On Thursday morning the city department heads participated in a "team building session" with a human resources and training officer from a private corporation.
"One of the things that came out of the session is that it kind of gave the guys some ideas of how it was important for them to make the various advisory boards more of a team with department heads," Fischer said. "We've got some 200 people who serve on the various boards, and that's an important resource for the city."
Also on Thursday the group studied the city budget process and discussed ways department heads could have more flexibility in making budget decisions.
"We want to have less red tape, basically," Fischer said. "n ot only in the budget, but in purchasing."
Another topic of the session was a new performance evaluation process the city hopes to implement this year.
"Hopefully by July, we'll be able to put this in place. What we're going to do this year is not tie pay to performance, but basically through the performance evaluations make better and more productive employees who are more responsive to the public," Fischer said.
"Hopefully in the future this will be tied to pay."
The city manager said the standards for the performance evaluations will be established by various department heads.
On Friday Kevin McMeel, the assistant public works director, reviewed the city's equipment. All the department heads were able to see the needs in other departments and better understand the capital budget process.
"I think that was a very positive thing," said Fischer. "I think the guys started understanding more what the needs in other departments are."
Also discussed at the meeting was a new computer mapping system at City Hall; the imminent completion of the Cape LaCroix Creek-Walker Branch flood-control projects; and annexation.
Fischer said completion of the flood-control project will mean the city must take over maintenance of the project and a recreation trail that's being built along with the project.
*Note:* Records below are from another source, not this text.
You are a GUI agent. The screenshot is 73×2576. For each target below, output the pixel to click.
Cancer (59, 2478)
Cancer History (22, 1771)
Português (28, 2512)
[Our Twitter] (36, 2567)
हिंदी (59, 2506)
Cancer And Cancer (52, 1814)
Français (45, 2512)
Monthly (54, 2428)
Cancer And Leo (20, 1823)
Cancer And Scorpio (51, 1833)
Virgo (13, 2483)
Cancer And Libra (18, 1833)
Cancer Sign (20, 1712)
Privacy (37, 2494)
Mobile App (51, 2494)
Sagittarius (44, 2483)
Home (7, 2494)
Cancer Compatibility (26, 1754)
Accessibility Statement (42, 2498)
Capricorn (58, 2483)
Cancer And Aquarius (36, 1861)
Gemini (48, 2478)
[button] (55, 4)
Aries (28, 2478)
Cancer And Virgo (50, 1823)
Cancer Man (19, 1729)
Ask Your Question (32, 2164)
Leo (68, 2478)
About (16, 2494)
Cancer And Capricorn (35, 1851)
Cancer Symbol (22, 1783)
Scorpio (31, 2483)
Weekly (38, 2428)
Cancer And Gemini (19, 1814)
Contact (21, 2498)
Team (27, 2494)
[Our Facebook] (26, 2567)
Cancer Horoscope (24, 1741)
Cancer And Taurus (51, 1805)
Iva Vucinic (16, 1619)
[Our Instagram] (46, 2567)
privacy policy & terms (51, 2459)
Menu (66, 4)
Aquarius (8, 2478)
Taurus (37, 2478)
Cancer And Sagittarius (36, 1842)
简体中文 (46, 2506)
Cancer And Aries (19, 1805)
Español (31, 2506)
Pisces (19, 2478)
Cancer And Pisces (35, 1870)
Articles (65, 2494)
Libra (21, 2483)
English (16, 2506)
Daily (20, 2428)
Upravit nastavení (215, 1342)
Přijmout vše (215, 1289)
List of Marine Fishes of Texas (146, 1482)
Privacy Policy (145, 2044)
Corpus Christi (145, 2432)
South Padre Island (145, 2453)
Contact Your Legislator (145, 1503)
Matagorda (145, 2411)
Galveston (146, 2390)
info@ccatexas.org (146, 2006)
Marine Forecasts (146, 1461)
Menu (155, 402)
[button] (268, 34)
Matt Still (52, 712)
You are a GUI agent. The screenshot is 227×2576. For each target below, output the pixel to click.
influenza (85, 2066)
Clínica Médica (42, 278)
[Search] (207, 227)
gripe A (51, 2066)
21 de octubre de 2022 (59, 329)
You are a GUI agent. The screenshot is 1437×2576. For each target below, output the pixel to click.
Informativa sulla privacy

It also will mean establishing laws for the trail and police enforcement of them.
"Annexation is another big issue. We're trying to put together another comprehensive plan on stages of annexation," he said. "We need to look at orderly growth for the city."
Fischer said the department heads also held a "brainstorming session" on how the city can better work with the public schools, the university and the county.
"It's important for us to be willing to work with those entities, and in return they have some resources that we can benefit from," he added.
In three to four months, Fischer said, "second-level management" will conduct a similar one-day seminar. Second-level management are those city officials who aren't department heads but do have some management responsibilities.
"This seems to be a very good tool to get the department heads and second level of management thinking along the same lines," he said. "It's a good source for getting information out and getting a better line of communications between the departments."